Ethics and dissemination
Approval from the study site’s Research Ethics Board has been obtained. The dissemination of findings of this study will be done through presentations at conferences, as well as a formal peer-reviewed journal article. Additionally, the research team will work with a group of patients and family members to identify opportunities to complete knowledge translation and dissemination activities in non-traditional venues.
Keywords: patient portal, mental health, patient engagement, family engagement, health informatics
Strengths and limitations of this study.
Patient and family member representatives have been engaged in the development of the study protocol, and will be involved in all aspects of data collection, analysis and dissemination.
This is the first known study to evaluate patient-identified outcomes of patient portal use over a period of time within a mental health context.

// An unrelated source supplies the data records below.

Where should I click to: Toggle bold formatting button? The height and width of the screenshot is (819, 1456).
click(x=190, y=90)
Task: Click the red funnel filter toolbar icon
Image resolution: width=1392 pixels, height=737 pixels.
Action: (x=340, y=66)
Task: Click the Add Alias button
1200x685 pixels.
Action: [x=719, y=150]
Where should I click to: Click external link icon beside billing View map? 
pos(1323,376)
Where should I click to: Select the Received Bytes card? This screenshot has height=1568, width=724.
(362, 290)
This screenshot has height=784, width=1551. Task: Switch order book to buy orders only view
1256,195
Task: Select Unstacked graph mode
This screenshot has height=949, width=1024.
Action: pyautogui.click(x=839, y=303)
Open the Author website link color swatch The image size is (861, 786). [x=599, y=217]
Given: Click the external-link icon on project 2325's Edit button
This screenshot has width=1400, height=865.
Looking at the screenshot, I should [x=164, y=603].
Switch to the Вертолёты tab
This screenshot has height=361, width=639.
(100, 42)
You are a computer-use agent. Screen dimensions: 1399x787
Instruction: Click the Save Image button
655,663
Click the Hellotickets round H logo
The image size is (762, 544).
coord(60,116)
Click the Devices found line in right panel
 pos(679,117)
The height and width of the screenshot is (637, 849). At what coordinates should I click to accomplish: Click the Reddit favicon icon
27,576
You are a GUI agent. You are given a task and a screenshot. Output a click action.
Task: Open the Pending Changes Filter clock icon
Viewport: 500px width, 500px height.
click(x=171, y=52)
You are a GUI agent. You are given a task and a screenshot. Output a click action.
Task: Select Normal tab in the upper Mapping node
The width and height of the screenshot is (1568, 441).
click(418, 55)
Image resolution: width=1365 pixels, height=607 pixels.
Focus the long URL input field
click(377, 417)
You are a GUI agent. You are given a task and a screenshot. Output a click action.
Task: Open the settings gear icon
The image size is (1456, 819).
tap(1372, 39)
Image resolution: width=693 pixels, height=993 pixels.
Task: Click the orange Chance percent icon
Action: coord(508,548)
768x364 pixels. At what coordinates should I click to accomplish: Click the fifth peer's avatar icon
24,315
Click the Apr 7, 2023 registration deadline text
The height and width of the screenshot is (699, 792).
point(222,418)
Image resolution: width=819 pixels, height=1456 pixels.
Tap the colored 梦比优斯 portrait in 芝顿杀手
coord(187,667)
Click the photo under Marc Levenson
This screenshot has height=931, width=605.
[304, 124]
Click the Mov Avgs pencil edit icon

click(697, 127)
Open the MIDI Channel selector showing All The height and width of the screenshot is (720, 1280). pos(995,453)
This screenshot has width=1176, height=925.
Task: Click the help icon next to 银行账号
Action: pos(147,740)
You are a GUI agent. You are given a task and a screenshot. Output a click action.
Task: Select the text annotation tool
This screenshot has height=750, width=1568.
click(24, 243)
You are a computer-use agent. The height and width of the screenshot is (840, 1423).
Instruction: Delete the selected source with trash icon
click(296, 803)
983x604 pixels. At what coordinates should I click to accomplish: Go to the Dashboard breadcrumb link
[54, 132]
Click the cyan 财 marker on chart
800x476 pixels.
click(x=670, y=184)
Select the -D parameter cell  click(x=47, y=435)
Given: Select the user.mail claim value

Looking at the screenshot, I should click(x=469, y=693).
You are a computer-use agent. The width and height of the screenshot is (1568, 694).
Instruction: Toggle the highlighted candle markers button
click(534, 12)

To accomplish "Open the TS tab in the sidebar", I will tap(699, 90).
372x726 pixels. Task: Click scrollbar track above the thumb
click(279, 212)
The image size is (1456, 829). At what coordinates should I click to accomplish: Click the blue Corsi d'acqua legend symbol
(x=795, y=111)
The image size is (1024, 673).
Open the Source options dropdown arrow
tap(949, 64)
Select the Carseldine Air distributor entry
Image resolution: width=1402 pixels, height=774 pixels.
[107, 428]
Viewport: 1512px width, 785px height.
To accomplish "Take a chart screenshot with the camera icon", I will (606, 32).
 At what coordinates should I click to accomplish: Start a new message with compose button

This study will be done using a specific patient portal technology at a single site, and thus the generalisability of the findings is unknown.
Introduction
By the age of 40, half of Canadians have or previously have had a mental illness.1 It is therefore not surprising that mental illness is the leading cause of disability in Canada and the top priority of numerous organisations across the country.2 Despite the large number of individuals afflicted by mental illness, the Mental Health Commission of Canada has stated that ‘… using technology to control, detect, screen, or treat an illness is seemingly common. But not for mental health problems or mental illness. Technology in this area is not as widely used or invested in’.3 Due to the limited use of technology in mental health organisations, there is also a lack of research into the value that these technologies may play in supporting mental health. The limited examination of this topic further contributes to mental health organisations not having the evidence to be able to justify the expenses associated with implementing such technologies, which has resulted in mental health organisations falling behind their counterparts with regards to technology adoption.3 4
One technology that could have benefits for people suffering from mental illness is a mental health patient portal (MHPP).5–8 A MHPP is a secure online website that allows patients access to their mental health clinical information from a particular healthcare organisation or system. Commonly, a MHPP is tethered to an electronic health record system where numerous health professionals have documented clinical notes. Information included in a MHPP may include (1) lab results; (2) health professional clinical notes, for example, discharge instructions; (3) medication information; (4) results from other tests; and (5) a list of care team members. MHPPs may also have other functions such as being able to (1) send a message to a health professional, (2) request a prescription renewal, (3) book an appointment, (4) be reminded of an appointment, (5) update personal contact information and (6) answer questionnaires to support health monitoring and care delivery.9–11
At times, patients may want a family member to help them with their appointments or with accessing care.10 MHPPs often allow patients to give permission for a family member and/or caregiver to access their portal, enabling the family member to see some, or all, of the patient’s personal health information.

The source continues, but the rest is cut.